Fourth—and this idea must seem eerily familiar to almost every reader—Hamilton insisted that the federal government set aside a fixed portion of its receipts to pay the interest on its bonds as it became due each year. This would reassure bond holders, and it would avoid the annual renewal of bitter and partisan showdowns over the nation’s debt in Congress.
Hamilton also insisted that interest on the federal debt would be paid in gold and silver.
There is much more to Thomas McCraw’s important and elegantly written book. Alexander Hamilton’s story consumes only the first half of the book, which ends with his death by duel at the age of forty-seven. If you were to read only that chapter—The Duel—and especially, Hamilton’s final letter to his wife, you might benefit by insight into the nature and strength of his character. That’s an important thing; it was their character, more than anything else, that drew Hamilton and Washington together.

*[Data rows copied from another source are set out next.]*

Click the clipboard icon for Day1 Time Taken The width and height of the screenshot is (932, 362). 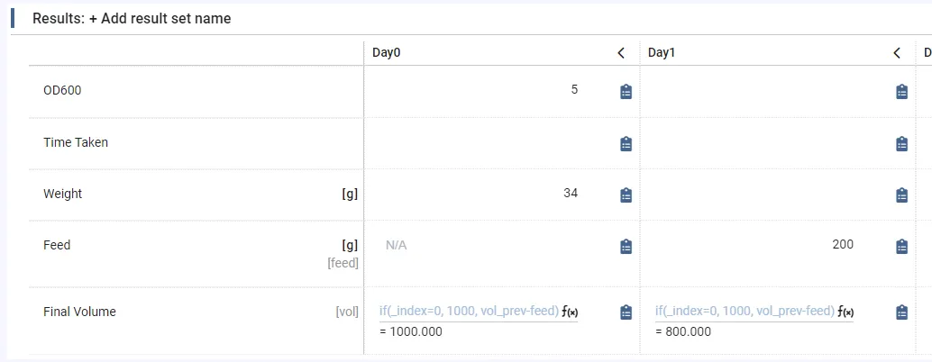[x=901, y=143]
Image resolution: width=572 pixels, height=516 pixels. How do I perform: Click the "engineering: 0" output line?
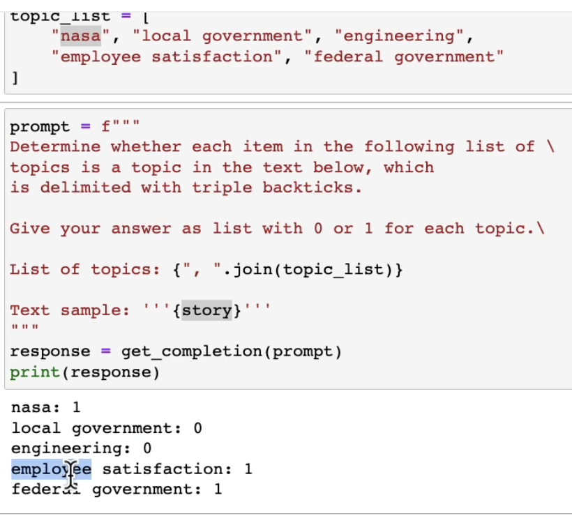point(82,448)
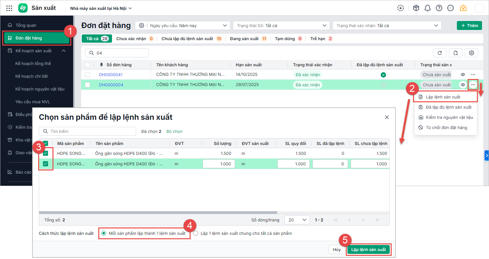489x259 pixels.
Task: Switch to the 'Đang sản xuất' tab
Action: 244,39
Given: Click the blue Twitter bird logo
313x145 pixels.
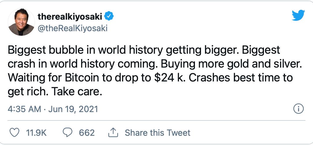Looking at the screenshot, I should [298, 16].
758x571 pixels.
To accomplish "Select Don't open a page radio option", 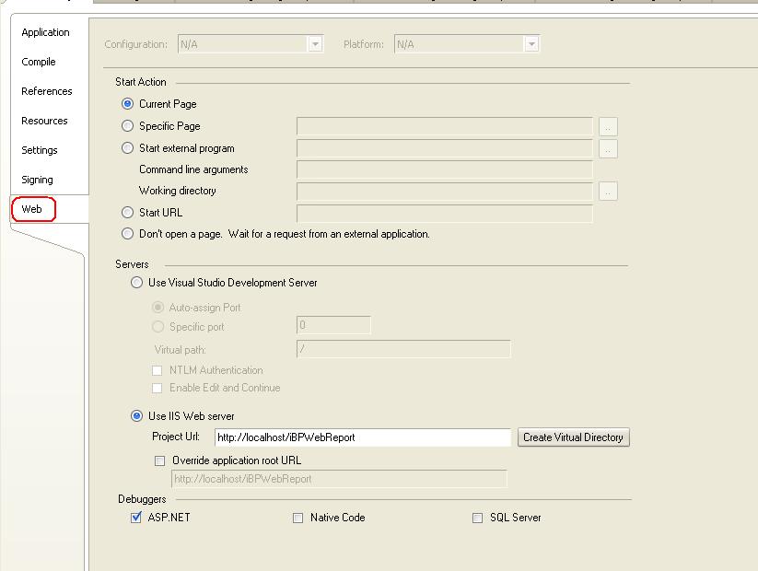I will click(128, 234).
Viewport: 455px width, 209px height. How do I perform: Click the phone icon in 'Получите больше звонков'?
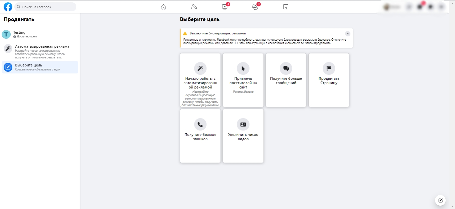click(200, 124)
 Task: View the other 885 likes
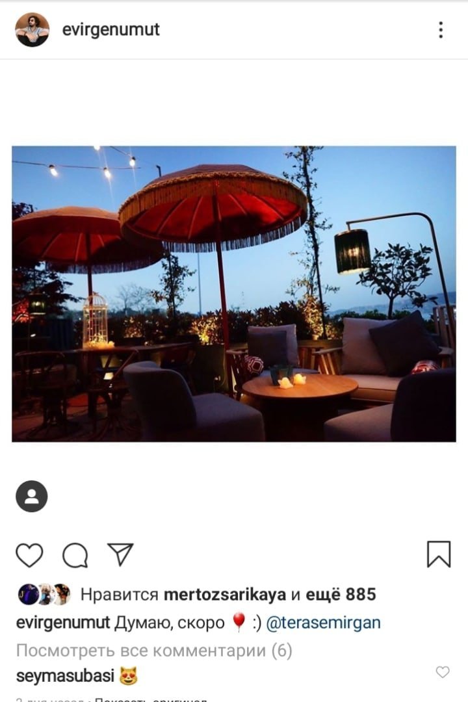coord(341,595)
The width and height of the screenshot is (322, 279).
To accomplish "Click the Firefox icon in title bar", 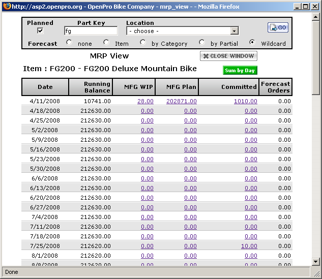I will point(6,6).
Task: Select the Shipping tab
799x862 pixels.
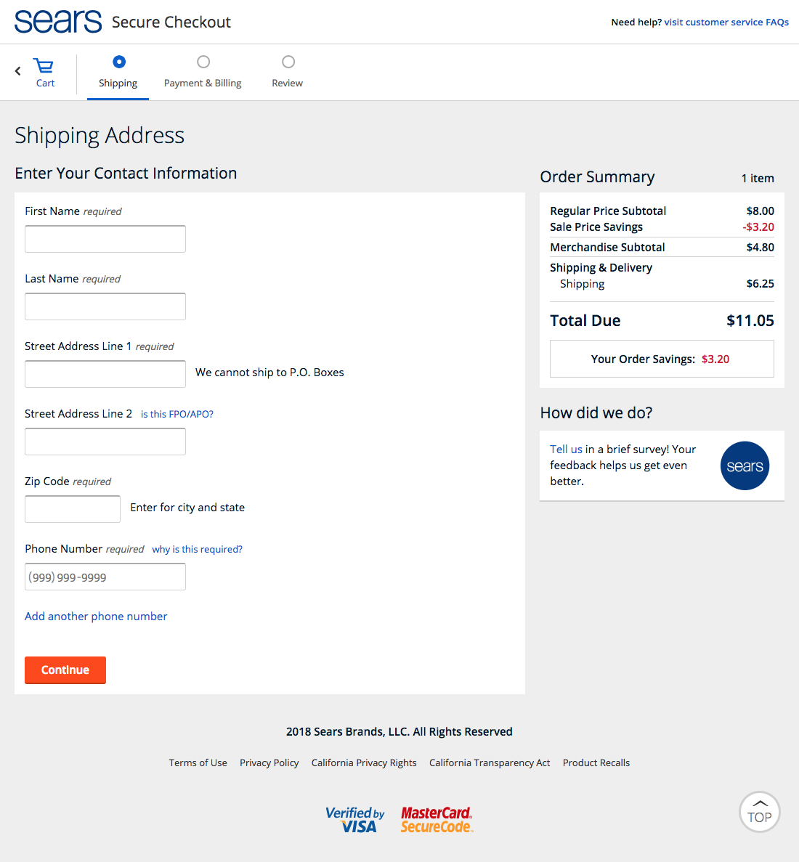Action: pyautogui.click(x=118, y=82)
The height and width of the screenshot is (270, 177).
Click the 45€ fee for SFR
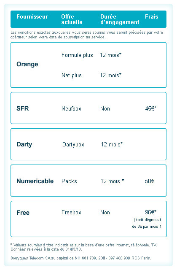pyautogui.click(x=151, y=108)
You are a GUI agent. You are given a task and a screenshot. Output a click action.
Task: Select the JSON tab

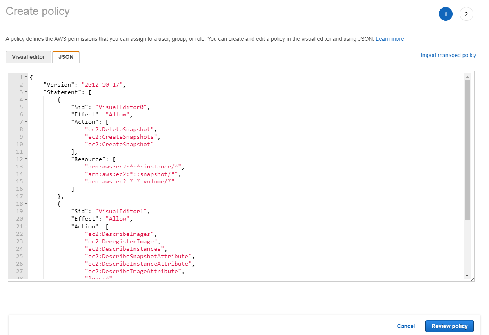(x=66, y=57)
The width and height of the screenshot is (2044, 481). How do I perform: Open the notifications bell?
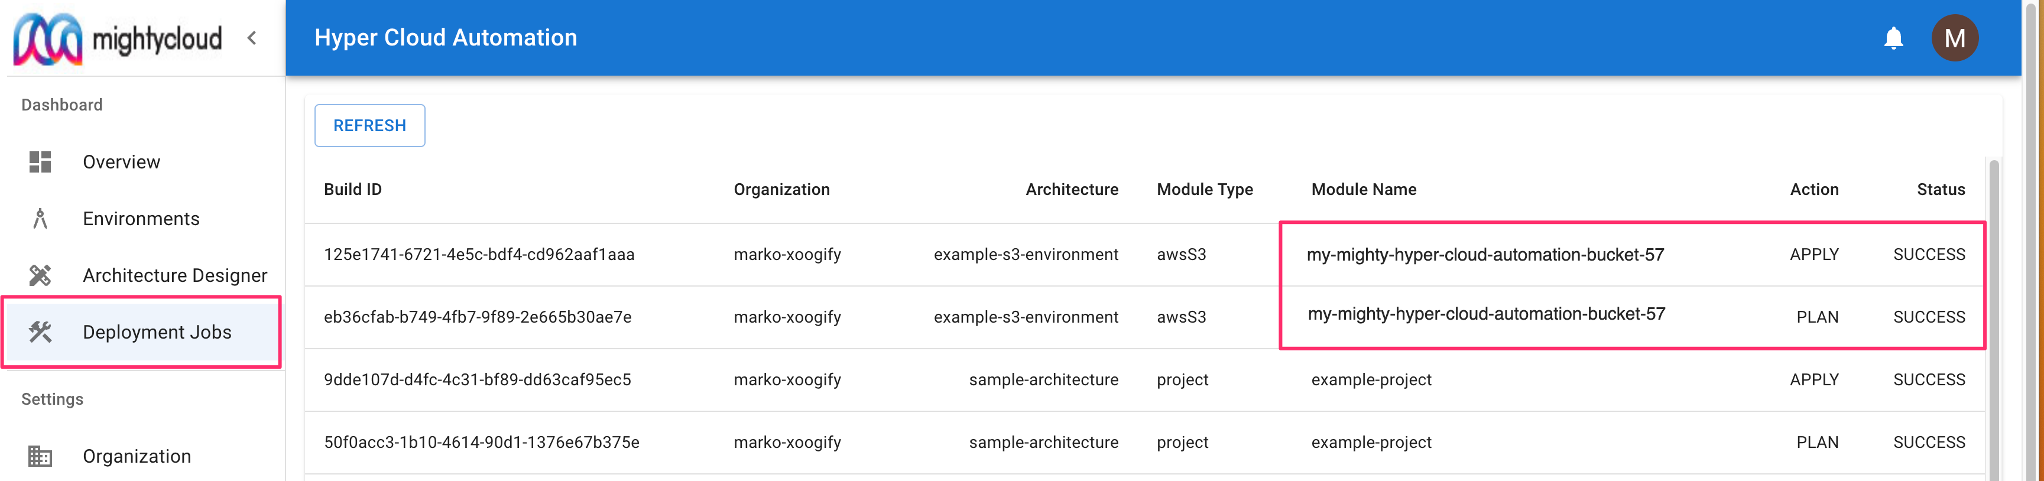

Then there is the story of Albert Gallatin, the stoic, French-speaking Swiss runaway, who was appointed Secretary of the Treasury by Thomas Jefferson in 1801. It was Gallatin who corrected Jefferson’s long-standing vilifications of Hamilton; and who helped America finance the Louisiana Purchase, among many other achievements that helped to define our nation.
Did I mention that Alexander Hamilton was a poor immigrant boy with no formal education, and that he was orphaned at the age of nine? Yes, I guess I did. But, I didn’t tell you that four of America’s first six Secretaries of the Treasury were immigrants, and that those four immigrant Secretaries served for twenty-one of the first twenty-seven years under the Constitution. The full title of Thomas McCraw’s book is The Founders and Finance: How Hamilton, Gallatin, and Other Immigrants Forged a New Economy.
My friend and mentor Nick Murray is fond of quoting Harry Truman: “The only thing new in this world is the history you don’t know.” So Nick, in his monthly newsletter for advisors, frequently recommends books that he thinks we should read for the historical context they can provide. And, unknown to Sara, The Founders and Finance was Nick’s “first must-read book of 2013.” Now, it’s mine, too. mh
1. Unbroken: A World War II Story of Survival, Resilience, and Redemption, Laura Hillenbrand, Random House, 2010. Hillenbrand is also the author of Seabiscuit, which became a hit movie in 2003.
2. The Founders and Finance, Thomas K. McCraw, The Belknap Press of HarvardUniversity Press, 2012.
3. This was for only a partial year. The full amount for 1789 is unknown.
4. An Inquiry Into the Nature and Causes of the Wealth of Nations, Adam Smith, 1776. Smith was also the author of The Theory of Moral Sentiments, published in 1759, for which he was better known during his own lifetime. Smith (1723 — 1790) is now regarded as one of the key figures of the Scottish Enlightenment, a movement that greatly influenced America’s founding fathers.